Perpecahan empatik dalam sebuah pernikahan terjadi ketika pasangan tidak selaras dengan begitu dikarenakan kesusahan dan kebencian yang berkepanjangan. Tetapi, perpecahan juga dapat menjadi peluang untuk bertumbuh dan menjalin hubungan yang lebih dalam andai ditangani dengan empati, pengertian, dan tindakan.
Media_Foto | stok foto
Sesekali, ketika pasangan dalam pernikahan 'lakukan apa yang kita inginkan' muncul dalam terapi, jarak mereka semakin jauh.
Tak ada istilah pengorbanan diri dalam pernikahan, dengan begitu pria benar-benar bingung dengan langkah apa yang harus segera diambil selanjutnya ketika wanita tidak lagi menginginkan keintiman atau kasih sayang fisik. Istrinya memiliki sejumlah besar kelebihan. Ketika dia menyampaikan bahwa dia tidak boleh melakukan apa pun, dia tidak mau melakukannya sebab dia tidak pernah memaksa suaminya melakukan apa pun yang tidak ingin dia lakukan. Dia terus menerus merasa sangat marah sebab suaminya berani menyarankan agar dia melakukan sesuatu yang tidak ingin dia lakukan, dan menganggap ini sebagai “pemaksaan,” yang, berdasarkan kerangka sebelumnya, terasa benar baginya.
Dalam terapi, perpecahan empatik harus segera didiskusikan, serta secara langsung mengatasi dinamika menyeluruh “kita melakukan apa yang kita inginkan” yang berhasil sepanjang bertahun-tahun. Pasangan ini terus menerus mengabaikan diskusi emosional, dan kemungkinan besarnya ada sejumlah besar “gajah di ruangan” yang mungkin saja perlu didiskusikan secara terbuka.
Langkah pertama menuju perubahan biasanya terjadi ketika sang pria mempunyai perannya dalam berharap untuk melakukan segala sesuatu yang ingin dia lakukan selama pernikahan tanpa mengorbankan hal-hal yang dia sukai demi hal-hal yang diinginkan istrinya.
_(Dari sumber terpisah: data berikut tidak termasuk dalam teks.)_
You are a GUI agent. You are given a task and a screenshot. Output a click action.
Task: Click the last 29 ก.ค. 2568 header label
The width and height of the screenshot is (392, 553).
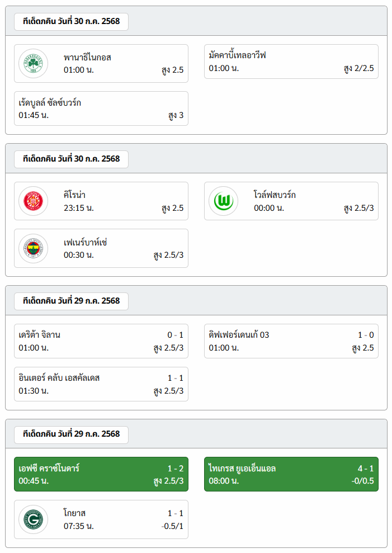[x=71, y=434]
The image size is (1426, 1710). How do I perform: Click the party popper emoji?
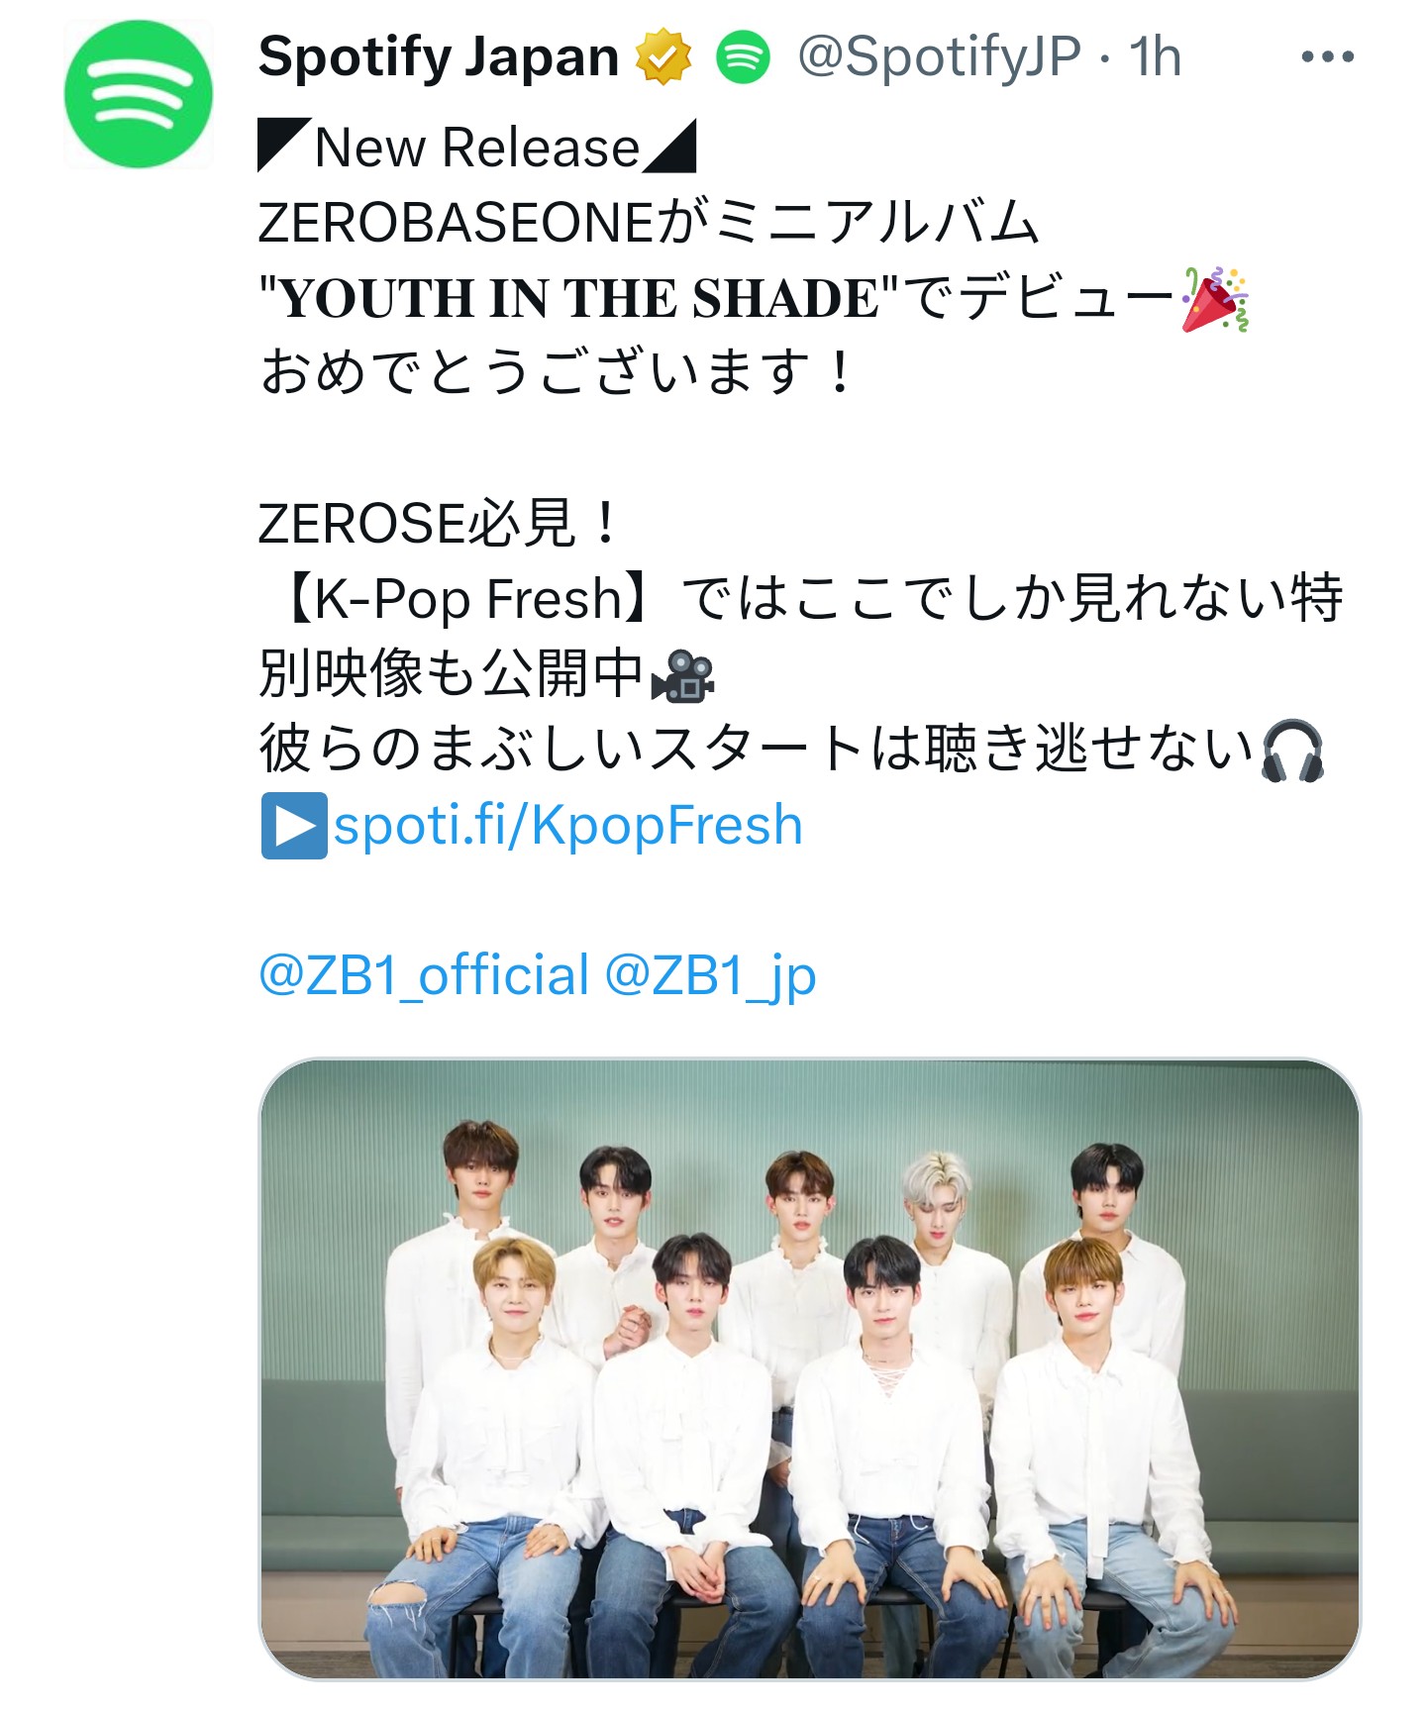(1215, 299)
Mengingat pembingkaian tersebut, sungguh tidak adil bagi pria untuk berharap wanita tersebut mengorbankan kenyamanan dan hak pilihannya demi sesuatu yang tidak lagi diinginkannya, yaitu keintiman seksual.
Seluruh filosofi pernikahan perlu dipecah dan dibangun dari awal, mengakhiri luka lama dan mengeksplorasi mengapa pasangan pada awalnya tertarik pada dinamika di mana pasangan tidak diprioritaskan dan preferensi individu adalah raja.
Hanya ketika perempuan merasa bahwa laki-laki bersedia untuk keluar dari zona nyamannya barulah perempuan tersebut membuat kelonggaran untuk melakukan hal ini, terutama andai ada keluhan-keluhan yang telah lama diminimalkan oleh laki-laki yang dapat mengakibatkan kurangnya pengorbanan di pihak laki-laki untuk keluarga atau pernikahan.
Anda berdua berkolaborasi dalam menciptakan dinamika ini, disengaja atau tidak, dan keduanya perlu mencari tau tahu apa dalam sejarah mereka masing-masing (petunjuk: melihat keluarga asal Anda seperti biasa) yang menarik mereka ke dalam hubungan yang tidak terhubung, individual-sebelum- pasangan dinamis. Sesekali, hal ini lebih mudah untuk didiskusikan dalam terapi, terutama andai diskusi tersebut berubah menjadi saling menyalahkan atau diam yang menegangkan.
Samantha Rodman Whiten, alias Dr. Psych Mother, adalah psikolog klinis di praktik swasta dan pendiri DrPsychMom. Dia bekerja dengan orang dewasa dan pasangan dalam praktik kelompoknya Kesehatan Perilaku Hidup Terbaik.